**TASK GOAL**
For this exercise, output exactly and only the lines running from the one with "Screen dimensions: 650x366" through the final line of the data below, without pictures.

===

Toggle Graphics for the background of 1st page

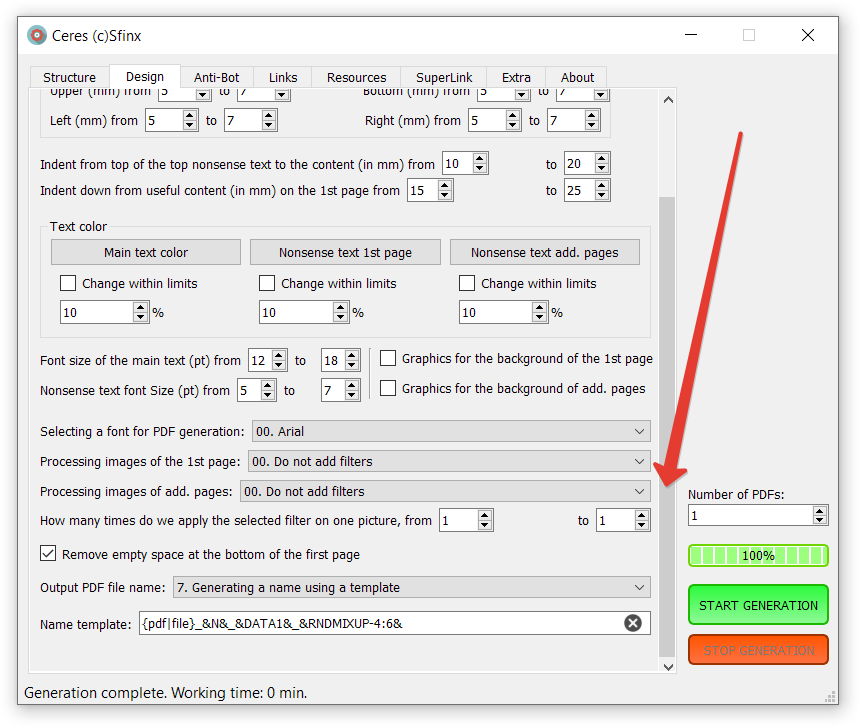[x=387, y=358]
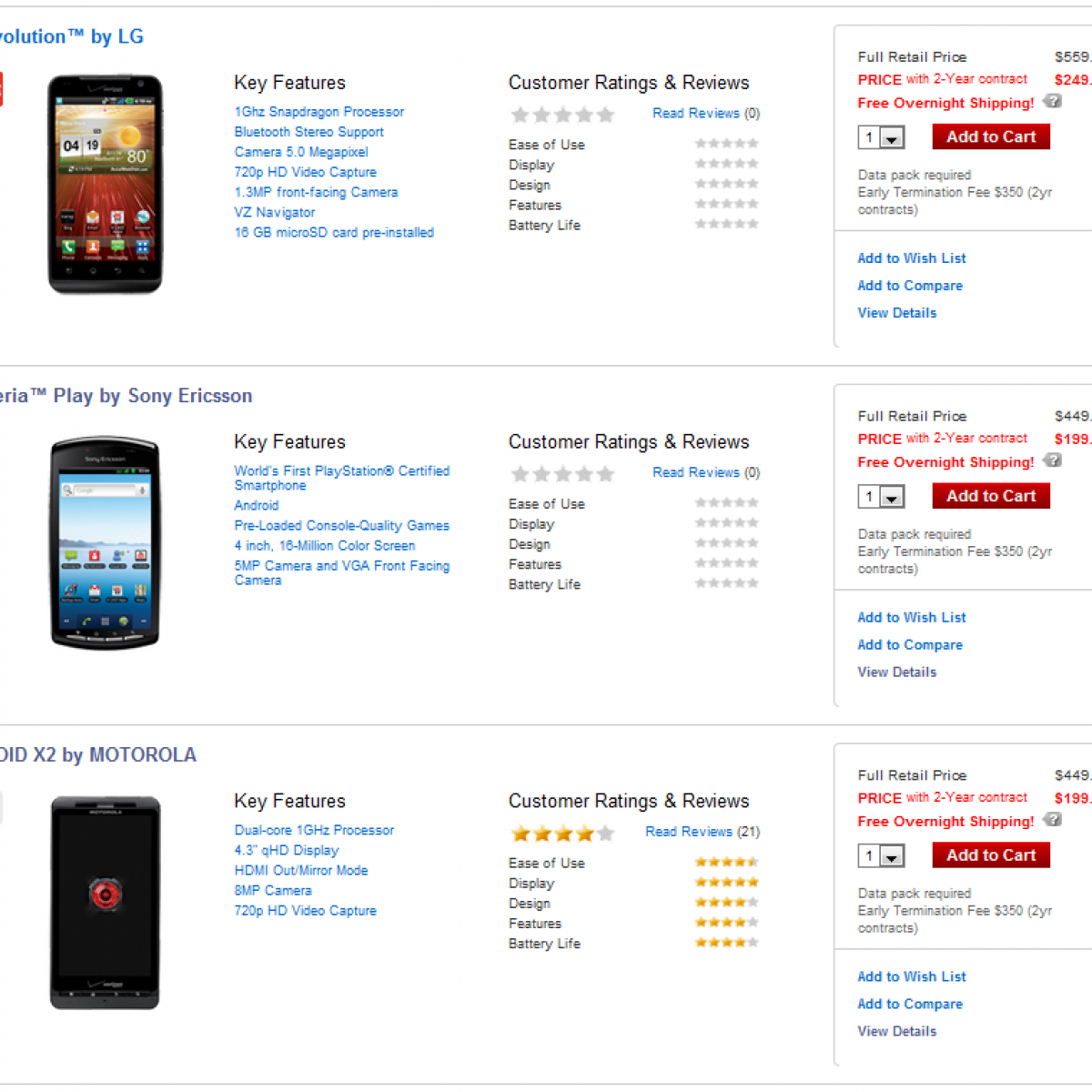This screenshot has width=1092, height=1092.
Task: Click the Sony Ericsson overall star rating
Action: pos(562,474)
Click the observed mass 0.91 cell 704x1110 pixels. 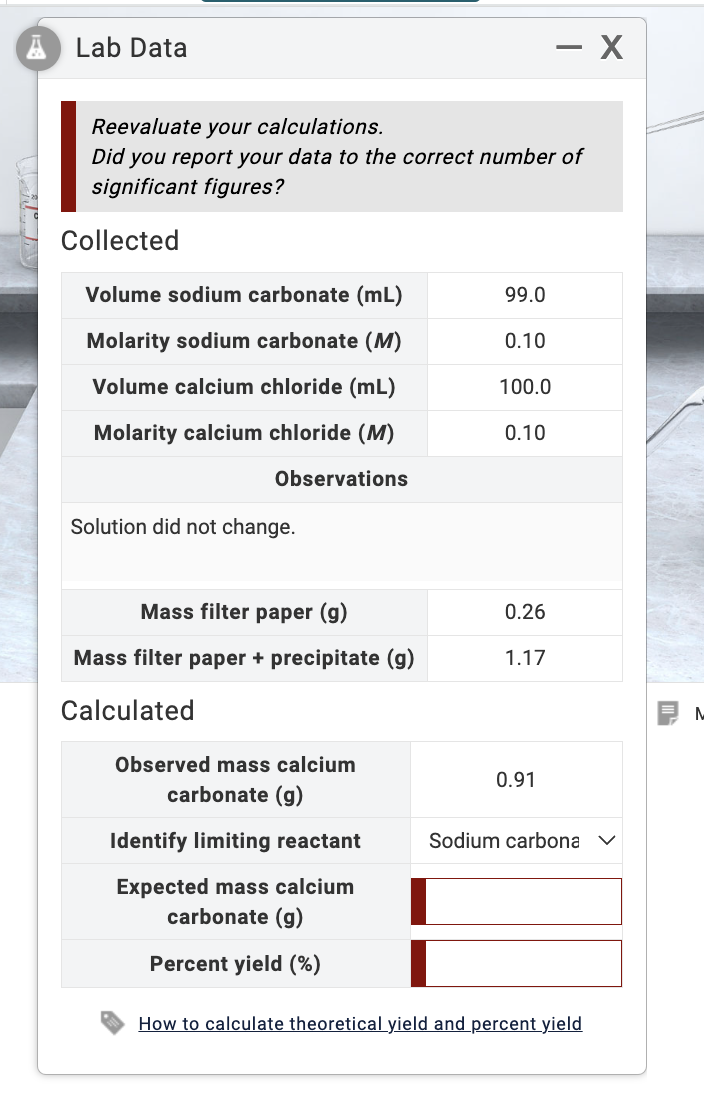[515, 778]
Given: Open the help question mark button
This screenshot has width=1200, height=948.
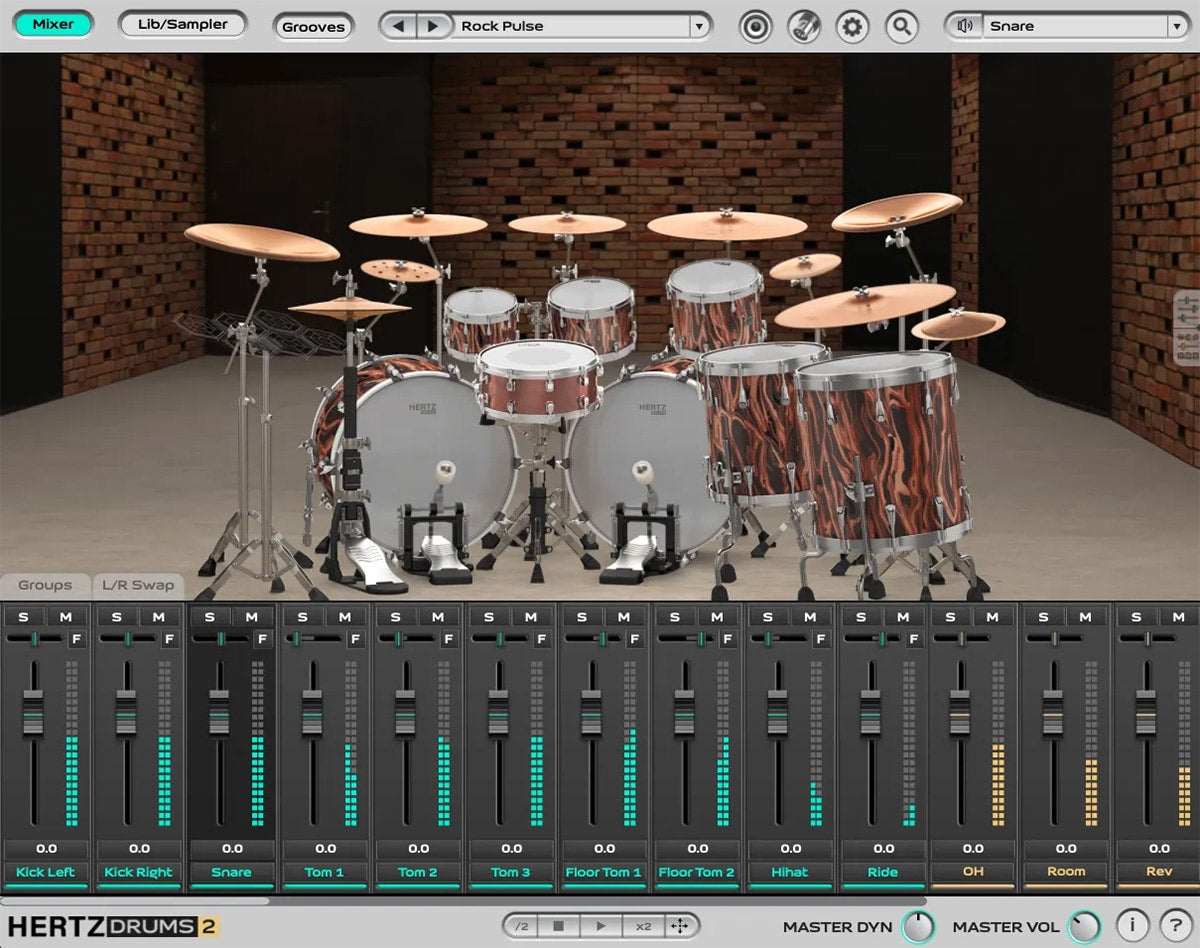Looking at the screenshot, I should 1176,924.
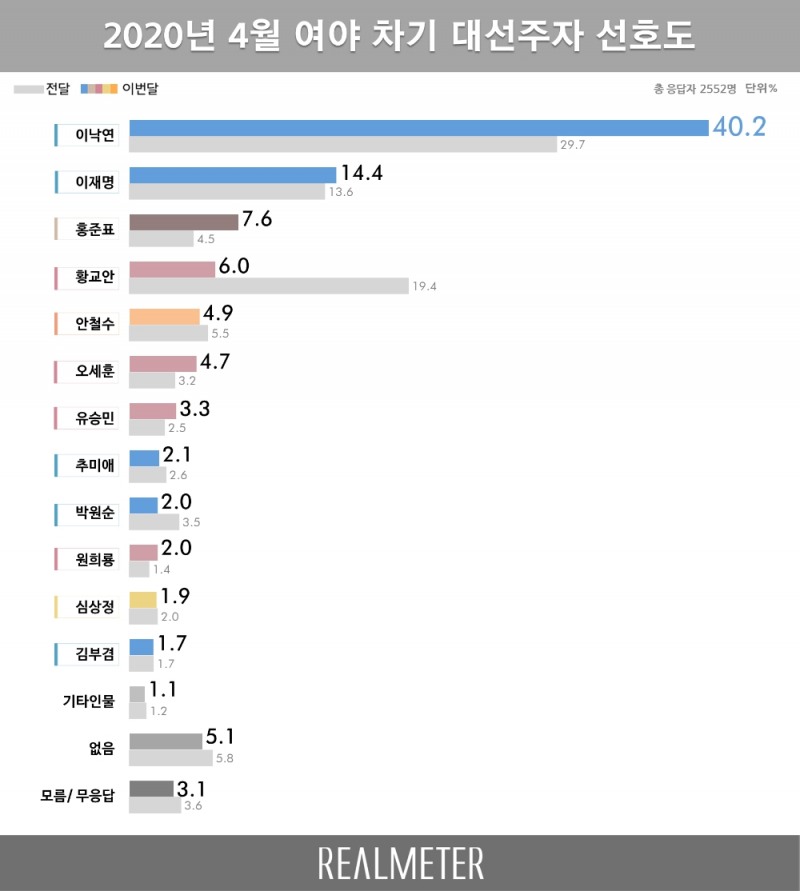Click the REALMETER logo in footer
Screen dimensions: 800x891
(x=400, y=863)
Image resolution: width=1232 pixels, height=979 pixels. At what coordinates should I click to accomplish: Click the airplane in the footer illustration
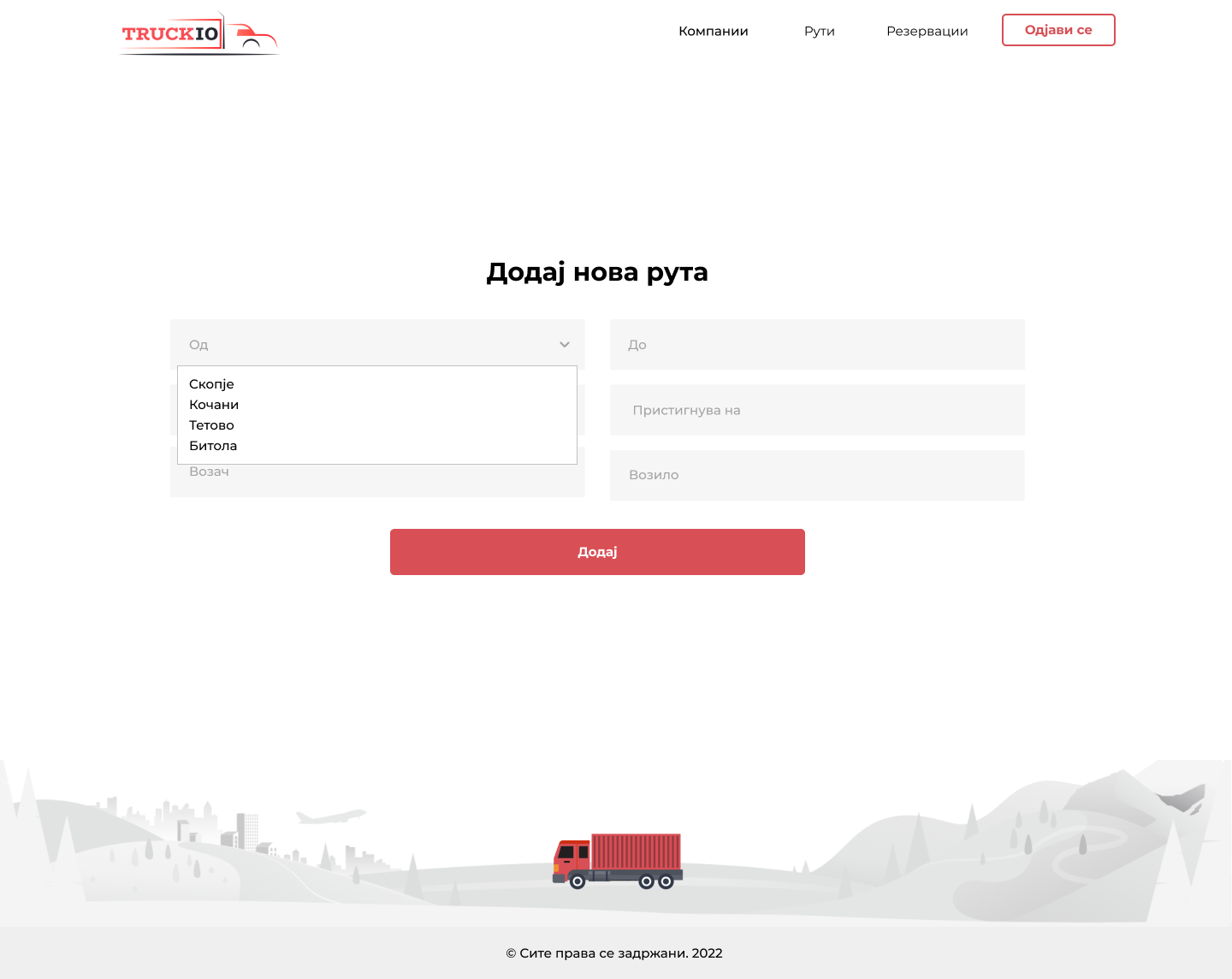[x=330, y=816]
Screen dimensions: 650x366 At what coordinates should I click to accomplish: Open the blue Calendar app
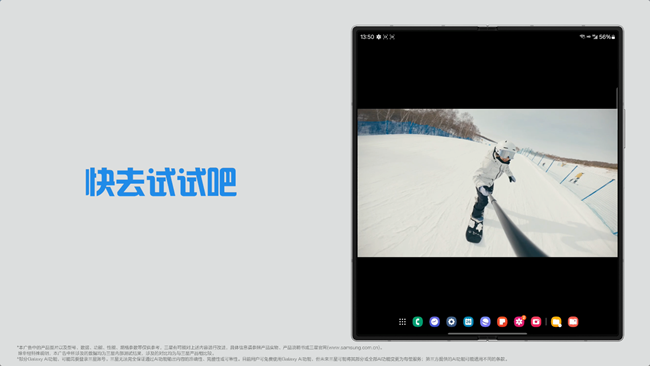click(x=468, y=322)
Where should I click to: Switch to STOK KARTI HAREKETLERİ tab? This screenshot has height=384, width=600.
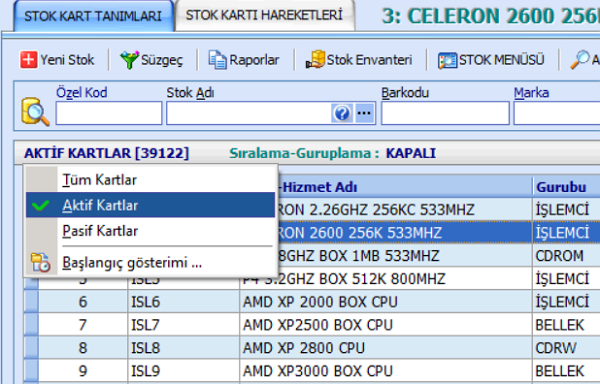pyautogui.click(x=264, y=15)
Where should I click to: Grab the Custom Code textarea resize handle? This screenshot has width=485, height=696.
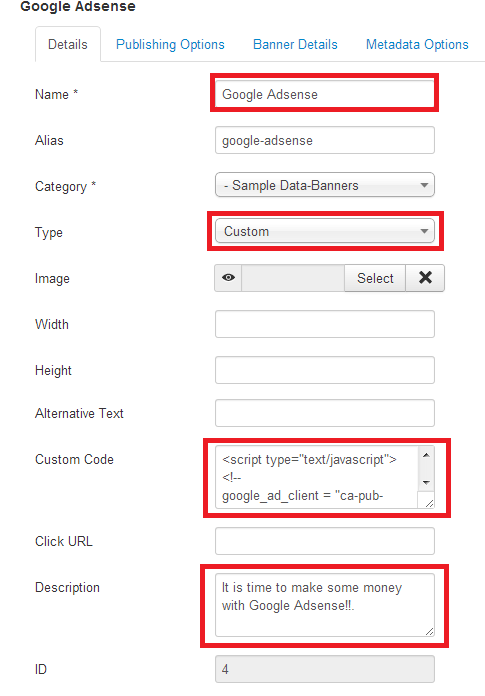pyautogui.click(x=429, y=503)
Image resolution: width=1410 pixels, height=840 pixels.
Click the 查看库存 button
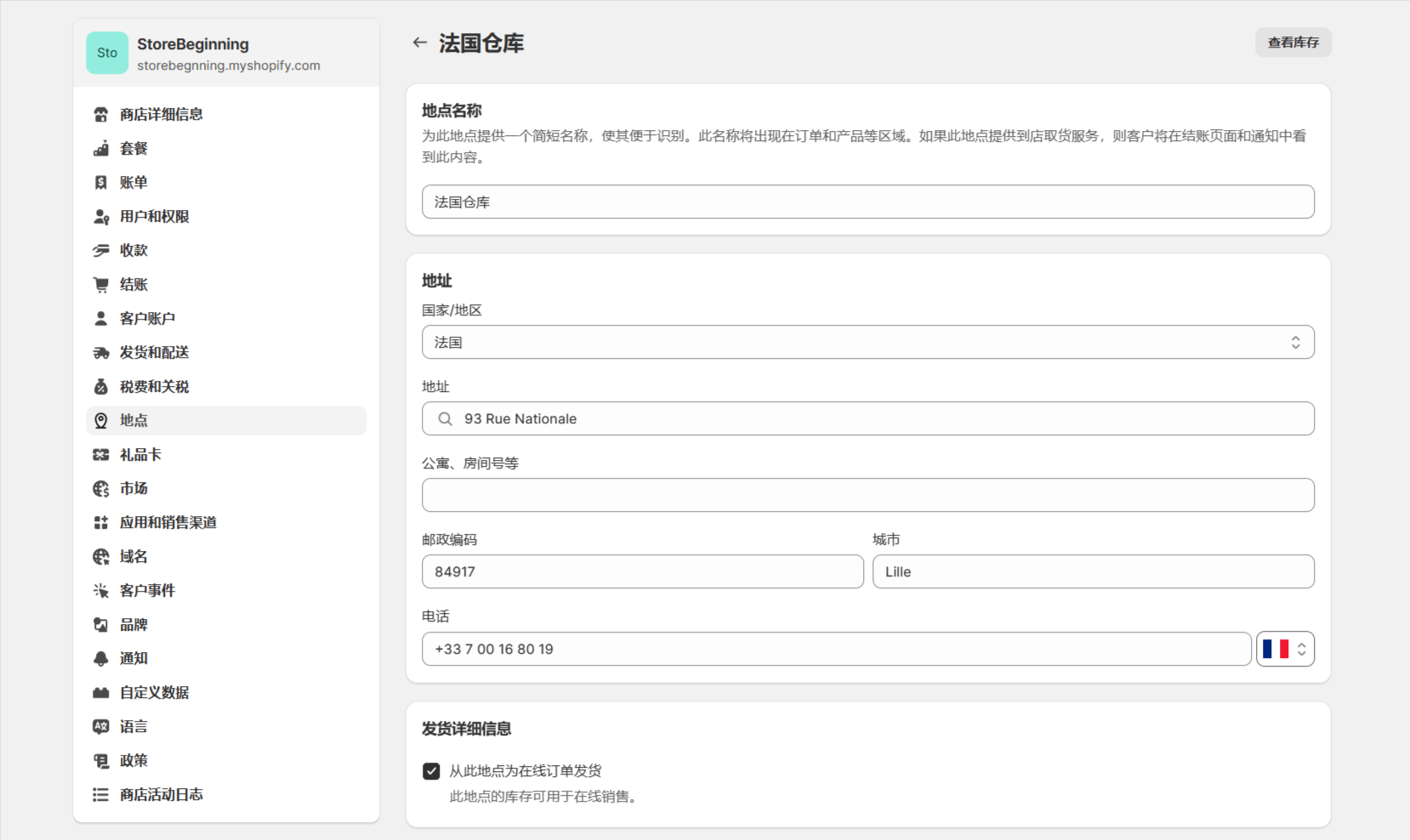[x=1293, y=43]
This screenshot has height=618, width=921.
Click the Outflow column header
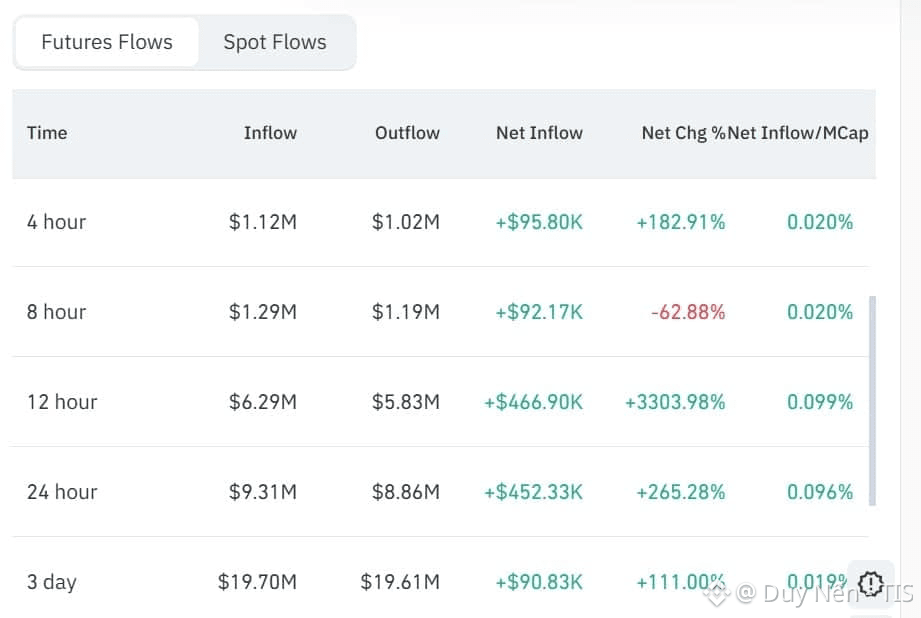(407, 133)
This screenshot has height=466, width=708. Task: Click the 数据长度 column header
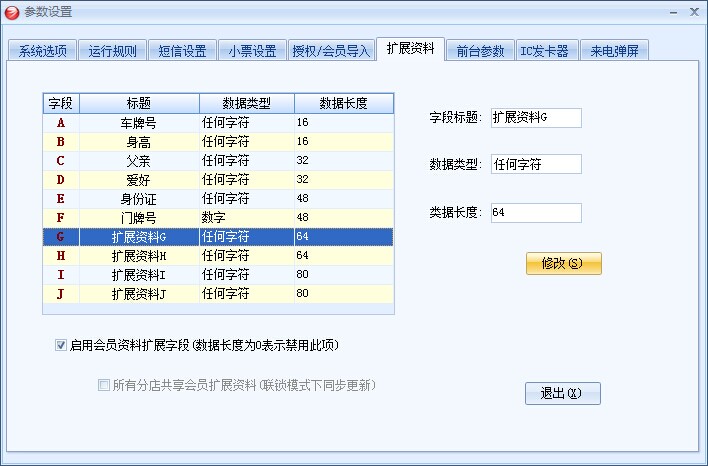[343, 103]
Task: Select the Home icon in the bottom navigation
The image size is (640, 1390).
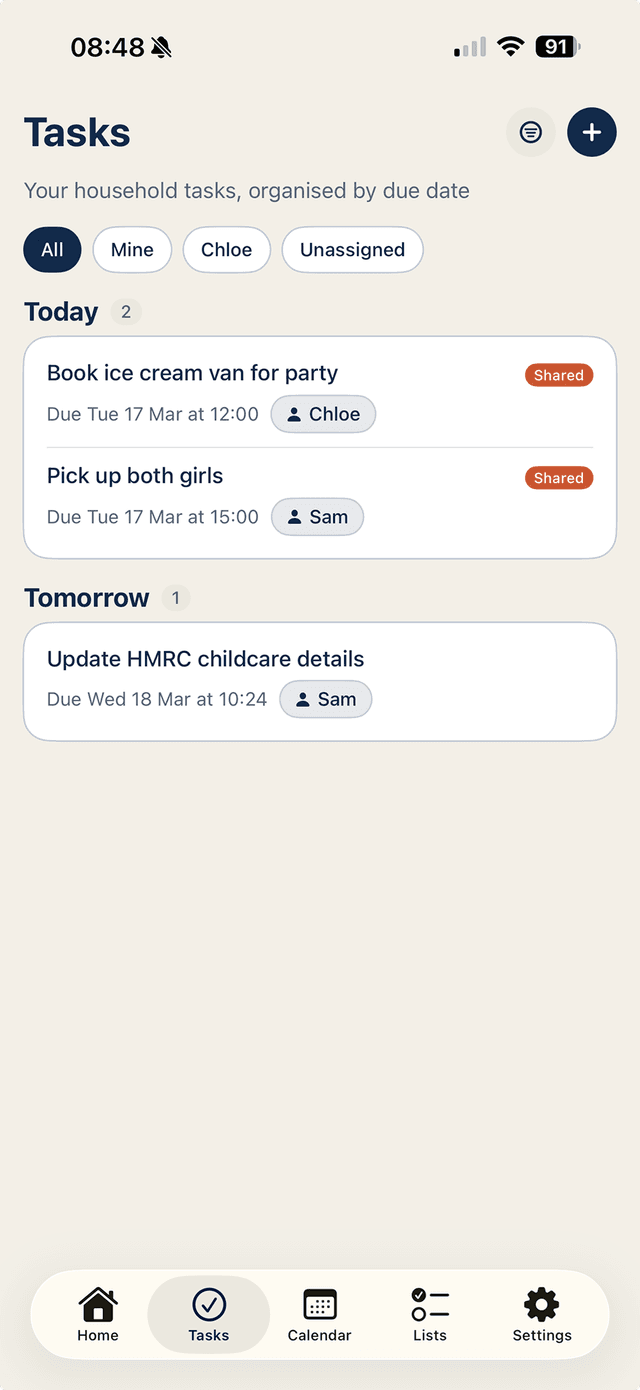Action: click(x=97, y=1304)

===

**TASK SOLUTION**
Screen dimensions: 650x366 At what coordinates should I click to accomplish: Open the blue Calendar app
click(x=468, y=322)
Where should I click to: Switch to STOK KARTI HAREKETLERİ tab? This screenshot has height=384, width=600.
pyautogui.click(x=264, y=15)
Where should I click to: Grab the Custom Code textarea resize handle? This screenshot has width=485, height=696.
pyautogui.click(x=429, y=503)
Image resolution: width=1410 pixels, height=840 pixels.
Click the 查看库存 button
[x=1293, y=43]
This screenshot has height=618, width=921.
Click the Outflow column header
(407, 133)
This screenshot has height=466, width=708. Task: Click the 数据长度 column header
[343, 103]
Task: Select the Home icon in the bottom navigation
The image size is (640, 1390).
Action: click(x=97, y=1304)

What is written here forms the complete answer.